● Consignes:
(1) Recopiez à l'identique, dans le récit sur le métier de journaliste en Argentine, le passage qui va de « Dans la revue » à « agit comme adjectif. ».
(2) Rédigez la suite du récit sur le métier de journaliste en Argentine, à partir de sa dernière phrase.

Dans la revue « Gente », où j'ai travaillé pendant de nombreuses années et presque toujours chargée des « contrefaits », le directeur — Jorge de Luján Gutiérrez— a créé une section pour mes entrevues ; elle s'appelait « A quemarropa » (« À bout portant »). Le nom agit comme adjectif.
Je poursuivais ma route. On disait que je faisais même parler les pierres, mes collègues plaisantaient, insistant sur le fait que je faisais le « travail malsain » de la profession. Dans « Viva » (« Vive »), la revue du journal « Clarín » (« Clairon ») — journal qui a le plus gros tirage d'Argentine — j'ai fait de grandes entrevues qui occupaient dix ou douze pages de cette édition dominicale-là, à des personnes de la culture et du spectacle. La condition était qu'elles soient très connues. Les médias publient seulement ceux qui sont « célèbres », mais ne devraient-ils pas...faire connaître les personnes pour leurs valeurs humaines, citoyennes, fraternelles, professionnelles ou artistiques ? Ils publient ceux qui sont « célèbres ».
Je dis toujours que tous nous avons dans la vie un, deux ou davantage de moments de rupture. Faits heureux ou malheureux, qui marquent une fracture, à partir de laquelle il y a un avant et un après. Si je pense à ma vie professionnelle, il y en a eu plusieurs. Mais la plus belle a été un piège que la vie a tendu vers l'horreur. Curieusement, je la « dois » aux militaires du génocide de l'Argentine. Non seulement, ils ont interdit que je fasse partie de tout personnel des médias, et ils m'ont « punie » comme pigiste, mais aussi sur ce que j'avais écrit de « politique » ou sur la « société ». Dans le journal ils m'ont « condamnée » à écrire sur l'art. Alors, tandis qu'on fermait beaucoup de portes cet État de terreur, là, il a été ouvert de plus une porte pour mon âme. L'art, axe dans ma vie. Écrire sur les arts plastiques, faisant corps avec la poésie dessinée ou des couleurs, ce qui a enrichi mon imagination et m'a confirmée, davantage, comme poète. Volait le vol, au milieu de/ et malgré la mort.

● Bloc de données:
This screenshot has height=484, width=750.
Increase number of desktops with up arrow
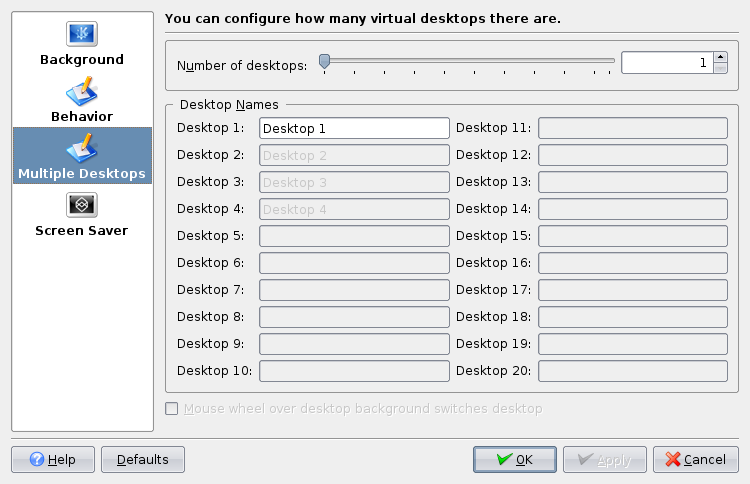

● Réponses:
(1)
Dans la revue « Gente », où j'ai travaillé pendant de nombreuses années et presque toujours chargée des « contrefaits », le directeur — Jorge de Luján Gutiérrez— a créé une section pour mes entrevues ; elle s'appelait « A quemarropa » (« À bout portant »). Le nom agit comme adjectif.

(2)
Habituée à « vivre dangereusement » dans la violence – c'est –à-dire aimer et lutter pour la paix dans un monde devenu fou - je me suis construis un havre de paix avec mon programme de télévision, « Sans Masque ». Une émission de culture, traversée par la vie, où j'unissais poésie, peinture et musique à ma tâche de journaliste. J'y étais l'unique responsable et cela me permettait de faire ce que je voulais, j'y ai interviewé des personnalités importantes pour puiser en elles « la substantifique moelle » comme dit Rabelais (la quintessence) afin de nourrir culturellement et spirituellement le public. Mêmes circonstances à la radio avec mon émission « Convenons que ... avec Cristina Castello » ainsi qu'avec ma participation dans d'autres émissions comme éditorialiste. La liberté est la beauté et la beauté exige la liberté.
De nos jours le défi est de changer le journalisme, pour qu'il serve au bien commun.
Et cette mission est celle des journalistes et des citoyens dont nous devons exiger qu'ils servent à essayer de changer la vie car nous ne pouvons pas être des brebis.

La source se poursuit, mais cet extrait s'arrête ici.